Darío Fritz
Dar el salto a la adolescencia implica una complejidad de la que se va aprendiendo sobre la marcha. Suele haber consejos de los padres de cómo llevar aquello, pero no abundan. Tampoco es que luego se les haga demasiado caso, se trata de experimentar y descubrir con cada decisión. De ganar la calle, revolucionar sentimientos y pasiones, acotar o arremeter el miedo, franquear inseguridades, bipolarizar alegrías y tristezas, confrontar con la impaciencia y el desprecio. Hay una suerte de convivencia en esa etapa, aún necesaria, con la obligación de obedecer, de la cual se van despegando. Y donde los adultos son una barrera en algunos aspectos peligrosa, en particular si se trata de mujeres adolescentes. Hombres adultos, para precisar, autores de violaciones y abusos sexuales. Pero qué varón adolescente, de todos modos, no ha sido objeto de adultos que lo invitan en un metro, tren, reunión o supuesto encuentro fortuito callejero, a una siguiente cita tan misteriosa como ambigua para algo sin fin concreto. Allí abundan los draconianos ejemplos de víctimas de curas católicos, desde la niñez misma.
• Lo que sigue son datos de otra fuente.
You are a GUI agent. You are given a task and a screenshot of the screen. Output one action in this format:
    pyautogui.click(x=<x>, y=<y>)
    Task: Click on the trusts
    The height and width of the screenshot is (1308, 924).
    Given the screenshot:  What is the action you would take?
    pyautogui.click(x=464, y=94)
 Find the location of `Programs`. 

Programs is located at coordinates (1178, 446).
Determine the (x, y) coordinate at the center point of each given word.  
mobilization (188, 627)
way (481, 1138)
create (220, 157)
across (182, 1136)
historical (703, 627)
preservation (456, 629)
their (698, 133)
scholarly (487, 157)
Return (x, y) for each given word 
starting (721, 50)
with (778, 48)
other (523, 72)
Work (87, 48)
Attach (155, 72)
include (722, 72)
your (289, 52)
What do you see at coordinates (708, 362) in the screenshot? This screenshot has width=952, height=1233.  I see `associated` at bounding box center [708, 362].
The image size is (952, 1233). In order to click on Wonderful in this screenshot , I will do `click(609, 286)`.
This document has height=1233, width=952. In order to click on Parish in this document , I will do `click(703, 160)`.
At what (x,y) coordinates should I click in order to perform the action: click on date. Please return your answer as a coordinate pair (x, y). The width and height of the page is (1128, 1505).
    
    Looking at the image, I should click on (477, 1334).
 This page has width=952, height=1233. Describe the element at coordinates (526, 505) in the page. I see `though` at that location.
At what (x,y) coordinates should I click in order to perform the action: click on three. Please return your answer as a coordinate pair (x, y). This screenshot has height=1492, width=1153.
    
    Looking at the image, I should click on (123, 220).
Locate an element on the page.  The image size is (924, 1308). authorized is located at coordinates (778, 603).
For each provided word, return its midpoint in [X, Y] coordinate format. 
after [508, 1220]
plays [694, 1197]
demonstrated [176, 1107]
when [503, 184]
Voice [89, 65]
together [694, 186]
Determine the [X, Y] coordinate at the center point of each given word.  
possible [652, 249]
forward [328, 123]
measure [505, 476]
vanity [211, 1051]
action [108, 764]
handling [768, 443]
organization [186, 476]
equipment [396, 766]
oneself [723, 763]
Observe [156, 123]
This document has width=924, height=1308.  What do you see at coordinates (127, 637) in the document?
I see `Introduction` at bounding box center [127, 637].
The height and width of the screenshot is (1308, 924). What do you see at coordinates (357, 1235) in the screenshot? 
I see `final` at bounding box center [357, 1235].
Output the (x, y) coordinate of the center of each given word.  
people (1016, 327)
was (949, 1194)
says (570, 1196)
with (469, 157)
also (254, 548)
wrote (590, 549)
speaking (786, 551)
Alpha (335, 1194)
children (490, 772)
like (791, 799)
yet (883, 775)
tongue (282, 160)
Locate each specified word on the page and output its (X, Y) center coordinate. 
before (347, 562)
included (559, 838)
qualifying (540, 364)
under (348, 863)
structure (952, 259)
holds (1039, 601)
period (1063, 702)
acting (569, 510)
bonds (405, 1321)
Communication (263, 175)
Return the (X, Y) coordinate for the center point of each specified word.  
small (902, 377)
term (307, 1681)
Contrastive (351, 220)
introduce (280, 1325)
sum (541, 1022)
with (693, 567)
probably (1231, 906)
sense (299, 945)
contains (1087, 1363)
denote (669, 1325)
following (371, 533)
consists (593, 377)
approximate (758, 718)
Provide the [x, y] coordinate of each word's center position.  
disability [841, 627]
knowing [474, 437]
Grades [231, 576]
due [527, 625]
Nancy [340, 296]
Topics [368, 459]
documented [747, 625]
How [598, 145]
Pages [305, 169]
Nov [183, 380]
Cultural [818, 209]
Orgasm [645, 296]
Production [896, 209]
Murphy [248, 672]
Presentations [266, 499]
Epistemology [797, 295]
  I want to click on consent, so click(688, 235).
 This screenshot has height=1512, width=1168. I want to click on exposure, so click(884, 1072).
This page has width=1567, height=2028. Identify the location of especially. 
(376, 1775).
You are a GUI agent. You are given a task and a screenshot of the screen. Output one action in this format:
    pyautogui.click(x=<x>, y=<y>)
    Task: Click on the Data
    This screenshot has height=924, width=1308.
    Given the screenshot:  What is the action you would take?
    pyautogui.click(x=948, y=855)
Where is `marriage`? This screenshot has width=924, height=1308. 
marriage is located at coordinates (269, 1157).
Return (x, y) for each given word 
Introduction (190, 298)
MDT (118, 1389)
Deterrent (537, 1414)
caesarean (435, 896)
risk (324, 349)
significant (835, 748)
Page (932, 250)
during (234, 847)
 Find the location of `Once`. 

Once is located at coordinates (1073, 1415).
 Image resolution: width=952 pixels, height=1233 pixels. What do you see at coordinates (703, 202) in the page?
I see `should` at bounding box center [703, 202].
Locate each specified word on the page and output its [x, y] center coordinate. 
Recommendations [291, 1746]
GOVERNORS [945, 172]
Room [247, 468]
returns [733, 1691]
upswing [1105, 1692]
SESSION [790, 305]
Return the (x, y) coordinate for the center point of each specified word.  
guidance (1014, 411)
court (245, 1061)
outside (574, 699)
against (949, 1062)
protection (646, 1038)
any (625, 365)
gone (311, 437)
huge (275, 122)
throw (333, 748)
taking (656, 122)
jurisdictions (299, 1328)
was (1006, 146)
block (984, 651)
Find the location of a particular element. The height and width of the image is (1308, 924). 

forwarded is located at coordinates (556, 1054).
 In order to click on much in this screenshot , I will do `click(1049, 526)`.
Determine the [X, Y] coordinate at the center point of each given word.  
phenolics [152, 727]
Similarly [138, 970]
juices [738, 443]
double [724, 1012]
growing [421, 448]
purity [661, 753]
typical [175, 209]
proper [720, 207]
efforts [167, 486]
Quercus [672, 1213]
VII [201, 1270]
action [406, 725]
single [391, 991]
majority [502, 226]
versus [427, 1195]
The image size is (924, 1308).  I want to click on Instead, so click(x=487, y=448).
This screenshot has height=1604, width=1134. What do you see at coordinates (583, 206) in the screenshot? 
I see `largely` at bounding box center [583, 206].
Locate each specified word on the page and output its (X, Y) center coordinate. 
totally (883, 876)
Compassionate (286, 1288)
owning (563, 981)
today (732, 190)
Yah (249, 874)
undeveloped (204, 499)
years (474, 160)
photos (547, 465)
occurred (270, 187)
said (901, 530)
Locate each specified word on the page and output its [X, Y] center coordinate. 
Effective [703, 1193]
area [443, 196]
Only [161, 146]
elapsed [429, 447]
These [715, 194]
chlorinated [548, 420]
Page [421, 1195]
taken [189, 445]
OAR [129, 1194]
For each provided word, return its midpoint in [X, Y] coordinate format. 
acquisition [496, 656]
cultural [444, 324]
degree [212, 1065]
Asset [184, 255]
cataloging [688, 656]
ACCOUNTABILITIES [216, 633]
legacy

Pero los peligros del acoso tienen su veta, cada vez más acentuada, en el doble filo del ciberespacio, lugar para las comunicaciones más sanas y la irrupción del daño. Chicas de 12 a 19 años decían en una encuesta levantada por el INEGI en 2023 y publicada días atrás, que en 30.1 por ciento de los casos sufrió de ciberacoso en México, algo similar a lo que les ocurrió en 2022. En cuanto a los varones, creció de 20.1 a 23 por ciento entre 2022 y 2023. Cuando la encuesta revisa los ataques en las diferentes etapas educativas, encuentra que el acoso en el nivel básico se da en 40.4 por ciento de varones frente al 36.6 de las mujeres, y baja en la educación media superior a 27.8 en los chicos y 31.6 en chicas. A mayor promedio de tiempo en el ciberespacio, mayores denuncias de acoso, refleja el informe. El cómo explica la forma en que ambos sexos son víctimas: contactos mediante identidades falsas, mensajes ofensivos y llamadas ofensivas. Para las mujeres se suma la recepción de contenido sexual. Ellas deben lidiar con el rastreo de cuentas y sitios web, la manera en la que más se las ubica, 40.3 por ciento. Los agresores son desconocidos en más del 61 por ciento de los casos, respondieron unos y otras. ¿Quiénes acosan, dónde están los predadores? Hombres, sí, en la mayoría de los casos, de entre 18 y 35 años, aunque un sorpresivo 20.5 por ciento de las mujeres asedian a sus pares, y lo hacen por Facebook y WhatsApp.
Los datos allí están, visibilizados, para dibujar un cuadro que debería tener respuestas certeras y no paliativos. Adolescentes y adultos -el estudio se hizo a partir de los 12 años y en adelante- reflejan en enojo (66 por ciento), desconfianza, inseguridad, estrés, miedo y frustración, los efectos de la persecución. La defensa de las víctimas se limita a bloquear acosadores, cuentas o páginas. Solo el 1.4 por ciento reporta los ataques ante la policía y hasta el 12.2 por ciento en el caso de mujeres ante ministerios públicos, fiscalías o proveedores del servicio, lo cual deja claro que las autoridades son el muro final de su desdicha.
Ni las autoridades son confiables ni las mismas empresas digitales, que responden con evasivas y sin medidas concretas a las denuncias, como lo han dejado ver acusaciones sobre tráfico sexual de menores, trata de personas y el daño a la salud mental de los jóvenes. Paradas en ese limbo de la ilegalidad aceptada y correspondida con desidia, cada una de las víctimas del acoso cibernético se asemeja a Alina, la protagonista de Kentukis, la novela de Samantha Schweblin que aborda la vigilancia, la invasión a la privacidad, la exhibición voluntaria, la obsesión con la tecnología, y que se pregunta estrujada en el cierre del libro “con un miedo que casi podría quebrarla, si estaba de pie sobre un mundo del que realmente se pudiera escapar”.